La industria metalúrgica argentina volvió a mostrar señales de debilidad en mayo de 2026. Según el último relevamiento sectorial, la producción registró una caída interanual del 5,1%, retrocedió un 1,4% respecto de abril y acumula una contracción del 6% en lo que va del año. El informe, difundido este martes, refleja un escenario de baja actividad, escasa utilización de la capacidad instalada y una reducción sostenida del empleo, en un contexto marcado por la cautela empresarial y la falta de señales claras de recuperación.
Los datos muestran que el sector continúa atravesando dificultades para consolidar un repunte productivo. La nueva caída mensual ratifica la fragilidad de la actividad industrial y deja a la metalurgia operando muy por debajo de los niveles observados durante 2025.

Capacidad instalada en mínimos históricos y caída del empleo
Uno de los indicadores más preocupantes es la utilización de la capacidad instalada (UCI), que durante mayo alcanzó apenas el 39,8%.
Este nivel representa una caída de 6,8 puntos porcentuales respecto del mismo mes del año pasado y ubica a la industria en uno de los registros más bajos de las últimas décadas.
El empleo tampoco logró escapar a la tendencia negativa. El sector registró una disminución interanual del 2,2%, mientras que en la comparación mensual la baja fue del 0,2%, reflejando que las empresas continúan ajustando estructuras ante la falta de demanda y la pérdida de dinamismo productivo.
Desde el sector advierten que la combinación de baja producción, menor utilización de maquinaria y caída del empleo configura un escenario complejo para la actividad manufacturera durante el segundo semestre del año.
La cadena agrícola lideró las caídas y persiste la cautela empresaria
El deterioro de la actividad fue generalizado y alcanzó a todas las cadenas de valor relevadas.

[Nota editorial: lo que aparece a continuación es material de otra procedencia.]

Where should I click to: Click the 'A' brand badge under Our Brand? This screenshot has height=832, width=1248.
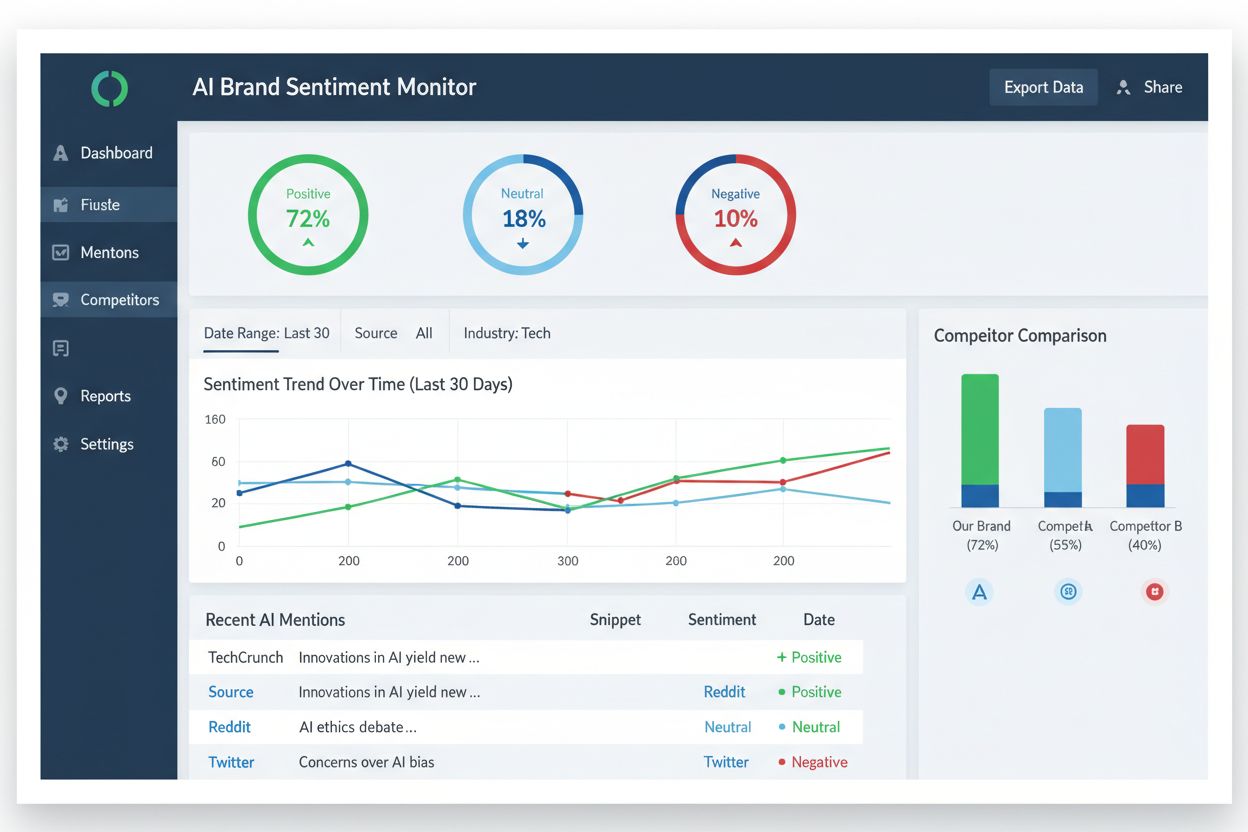coord(980,591)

Las menores caídas se registraron en los segmentos vinculados a la construcción (-1,1%) y energía eléctrica (-1,9%). También mostraron retrocesos más moderados las actividades relacionadas con petróleo y gas (-3,5%), alimentos y bebidas (-4%) y la industria automotriz (-4,6%).
Sin embargo, los números fueron más negativos en otros sectores estratégicos. Las empresas ligadas al consumo final retrocedieron un 5,5%, mientras que la minería cayó 5,6%.

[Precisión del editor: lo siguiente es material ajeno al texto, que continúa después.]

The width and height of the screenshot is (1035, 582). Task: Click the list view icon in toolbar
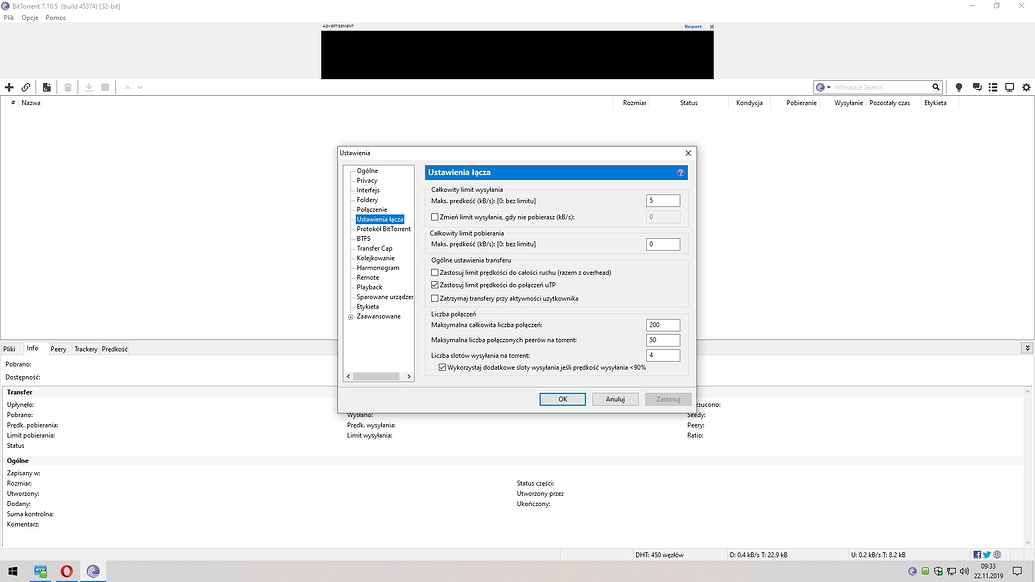pyautogui.click(x=993, y=88)
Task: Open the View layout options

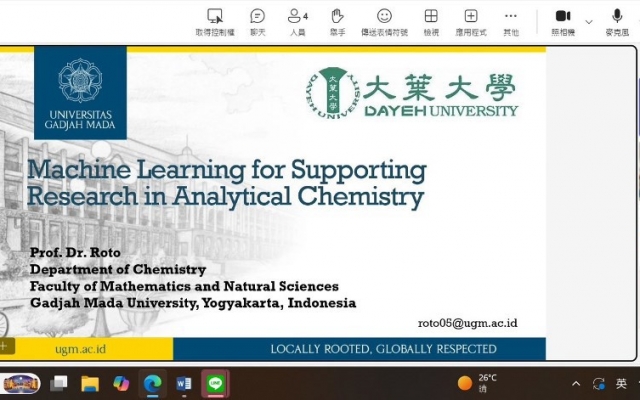Action: pos(431,21)
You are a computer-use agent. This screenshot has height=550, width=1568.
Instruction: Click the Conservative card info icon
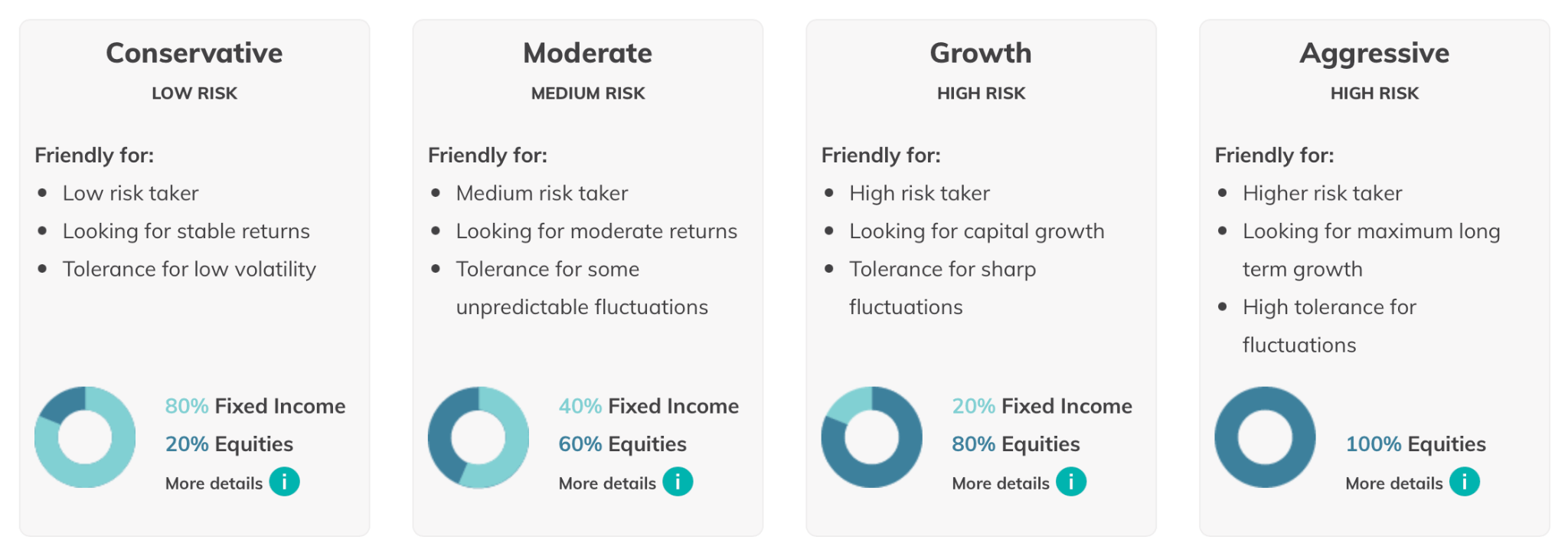[284, 482]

La situación más crítica se observó en la cadena agrícola, que registró una contracción del 9,5%, convirtiéndose en el rubro con peor desempeño durante mayo.

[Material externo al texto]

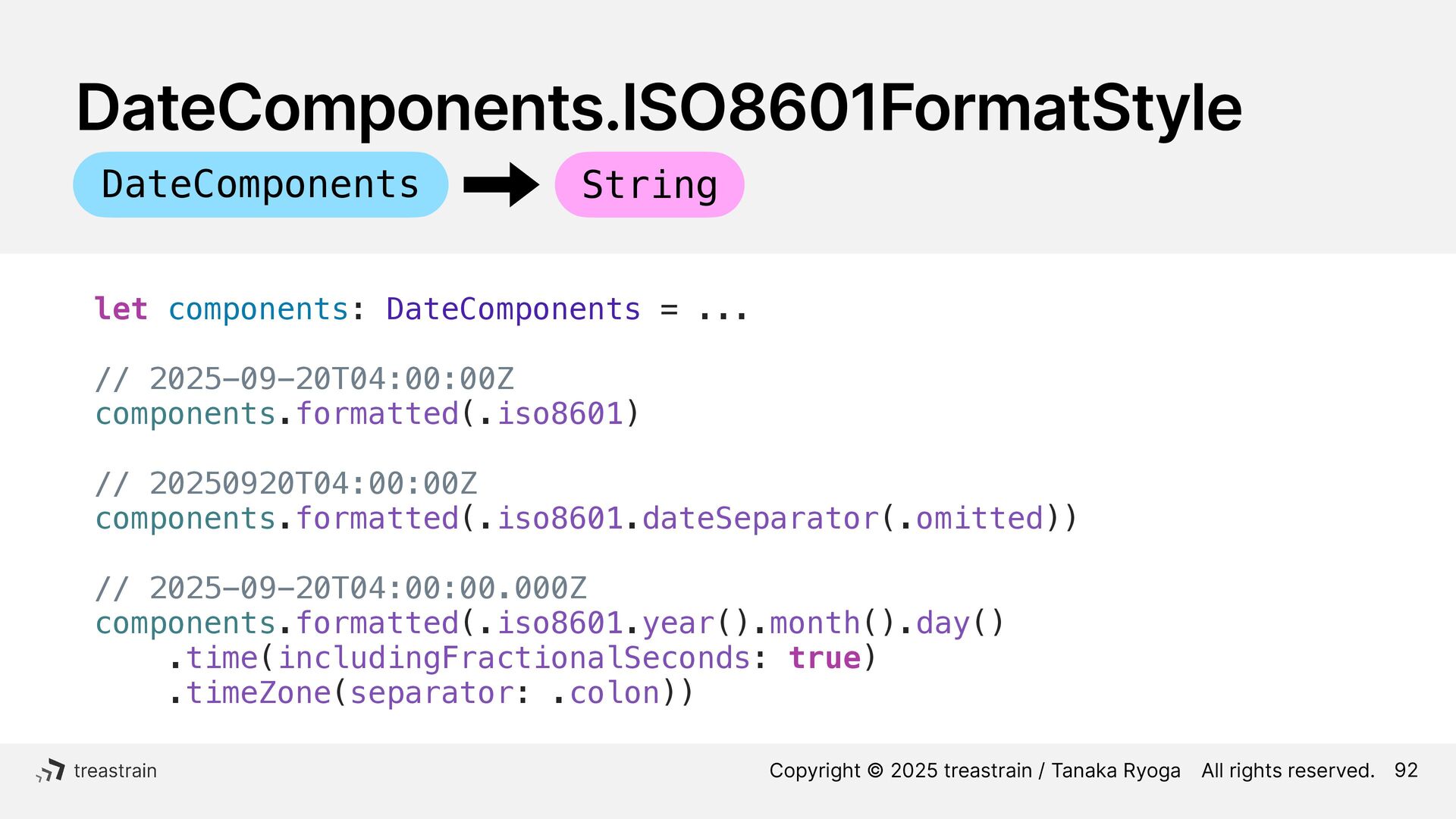
Task: Click the DateComponents.ISO8601FormatStyle title
Action: [659, 108]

El informe también analizó las expectativas empresarias para los próximos meses. Aunque el balance de expectativas continúa siendo levemente positivo, predominan las compañías que no esperan cambios significativos en su nivel de actividad.
Además, aquellas firmas que proyectan mejoras estiman aumentos moderados y graduales, sin señales de una recuperación acelerada.
“Predomina la prudencia y aún no se perciben señales firmes de recuperación”, concluye el relevamiento.
Los especialistas destacan que el sector enfrenta una combinación de factores que limitan la expansión de la producción, entre ellos la debilidad de la demanda interna, la incertidumbre económica y la necesidad de recomponer niveles de inversión.